**AIM OF THE EXERCISE:**
Among the lines below, take the one holding "Task: Open the 14:00 start time selector", the one holding "Task: Select Superfast", and all lines between them. Set them down exactly.

>>>

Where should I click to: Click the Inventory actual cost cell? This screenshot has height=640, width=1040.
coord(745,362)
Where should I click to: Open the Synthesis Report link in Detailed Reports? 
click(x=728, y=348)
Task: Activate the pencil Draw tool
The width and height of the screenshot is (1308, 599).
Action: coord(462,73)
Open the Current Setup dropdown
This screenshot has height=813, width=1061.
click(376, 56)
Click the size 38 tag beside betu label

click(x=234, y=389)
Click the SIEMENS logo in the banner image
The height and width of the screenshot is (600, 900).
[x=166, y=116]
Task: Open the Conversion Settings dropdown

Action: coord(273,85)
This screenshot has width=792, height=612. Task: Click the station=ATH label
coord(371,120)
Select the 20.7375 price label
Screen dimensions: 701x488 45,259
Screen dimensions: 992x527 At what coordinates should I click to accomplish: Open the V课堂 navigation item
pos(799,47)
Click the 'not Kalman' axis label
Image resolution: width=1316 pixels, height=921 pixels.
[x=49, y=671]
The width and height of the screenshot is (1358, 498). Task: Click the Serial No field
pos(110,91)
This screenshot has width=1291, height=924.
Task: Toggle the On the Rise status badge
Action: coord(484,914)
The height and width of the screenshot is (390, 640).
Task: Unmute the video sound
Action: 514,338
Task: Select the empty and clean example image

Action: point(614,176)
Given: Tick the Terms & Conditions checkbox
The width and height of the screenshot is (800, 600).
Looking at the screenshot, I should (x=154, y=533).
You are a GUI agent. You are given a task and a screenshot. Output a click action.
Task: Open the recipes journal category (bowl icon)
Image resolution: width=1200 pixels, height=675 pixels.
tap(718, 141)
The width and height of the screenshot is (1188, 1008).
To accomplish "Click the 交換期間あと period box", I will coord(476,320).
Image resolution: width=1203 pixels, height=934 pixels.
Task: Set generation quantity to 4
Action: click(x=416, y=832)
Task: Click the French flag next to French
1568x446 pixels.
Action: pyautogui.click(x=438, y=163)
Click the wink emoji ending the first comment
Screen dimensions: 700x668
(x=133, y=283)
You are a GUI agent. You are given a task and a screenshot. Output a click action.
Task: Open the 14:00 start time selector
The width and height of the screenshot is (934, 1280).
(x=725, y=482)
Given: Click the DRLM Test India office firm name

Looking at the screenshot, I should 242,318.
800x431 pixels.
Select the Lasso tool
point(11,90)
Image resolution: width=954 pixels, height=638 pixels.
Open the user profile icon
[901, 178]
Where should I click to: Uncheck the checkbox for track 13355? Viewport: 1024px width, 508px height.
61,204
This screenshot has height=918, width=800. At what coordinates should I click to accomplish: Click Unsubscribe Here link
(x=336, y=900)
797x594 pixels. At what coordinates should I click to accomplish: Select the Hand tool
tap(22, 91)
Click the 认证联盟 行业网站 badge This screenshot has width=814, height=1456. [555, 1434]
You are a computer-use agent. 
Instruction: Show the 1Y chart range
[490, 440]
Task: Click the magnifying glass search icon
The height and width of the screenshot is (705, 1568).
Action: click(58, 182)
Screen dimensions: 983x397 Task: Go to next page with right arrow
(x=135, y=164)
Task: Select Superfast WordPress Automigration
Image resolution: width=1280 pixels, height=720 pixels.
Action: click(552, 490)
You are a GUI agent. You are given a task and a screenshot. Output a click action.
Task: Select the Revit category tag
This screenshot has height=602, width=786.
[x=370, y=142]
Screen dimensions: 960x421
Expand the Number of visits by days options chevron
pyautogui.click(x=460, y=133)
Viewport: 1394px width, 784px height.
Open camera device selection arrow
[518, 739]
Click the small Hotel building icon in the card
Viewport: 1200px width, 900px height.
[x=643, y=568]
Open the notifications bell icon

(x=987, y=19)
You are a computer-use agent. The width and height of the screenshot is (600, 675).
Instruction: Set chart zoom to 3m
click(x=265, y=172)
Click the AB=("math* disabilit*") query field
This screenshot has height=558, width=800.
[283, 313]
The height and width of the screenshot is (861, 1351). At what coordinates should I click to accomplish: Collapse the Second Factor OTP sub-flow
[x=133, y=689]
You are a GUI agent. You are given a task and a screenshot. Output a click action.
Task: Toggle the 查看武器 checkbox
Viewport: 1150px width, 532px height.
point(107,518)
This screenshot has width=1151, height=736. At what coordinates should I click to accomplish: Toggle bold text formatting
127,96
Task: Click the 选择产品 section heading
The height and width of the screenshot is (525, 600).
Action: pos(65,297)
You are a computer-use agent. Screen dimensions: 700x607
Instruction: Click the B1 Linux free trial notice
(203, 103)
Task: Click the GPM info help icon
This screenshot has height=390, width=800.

<<<

**RESULT FOR THIS EXERCISE:**
Task: Open the 14:00 start time selector
The width and height of the screenshot is (934, 1280).
(x=725, y=482)
Given: Click the DRLM Test India office firm name

Looking at the screenshot, I should 242,318.
800x431 pixels.
Select the Lasso tool
point(11,90)
Image resolution: width=954 pixels, height=638 pixels.
Open the user profile icon
[901, 178]
Where should I click to: Uncheck the checkbox for track 13355? Viewport: 1024px width, 508px height.
61,204
This screenshot has height=918, width=800. At what coordinates should I click to accomplish: Click Unsubscribe Here link
(x=336, y=900)
797x594 pixels. At what coordinates should I click to accomplish: Select the Hand tool
tap(22, 91)
Click the 认证联盟 行业网站 badge This screenshot has width=814, height=1456. [555, 1434]
You are a computer-use agent. 
Instruction: Show the 1Y chart range
[490, 440]
Task: Click the magnifying glass search icon
The height and width of the screenshot is (705, 1568).
Action: click(58, 182)
Screen dimensions: 983x397 Task: Go to next page with right arrow
(x=135, y=164)
Task: Select Superfast WordPress Automigration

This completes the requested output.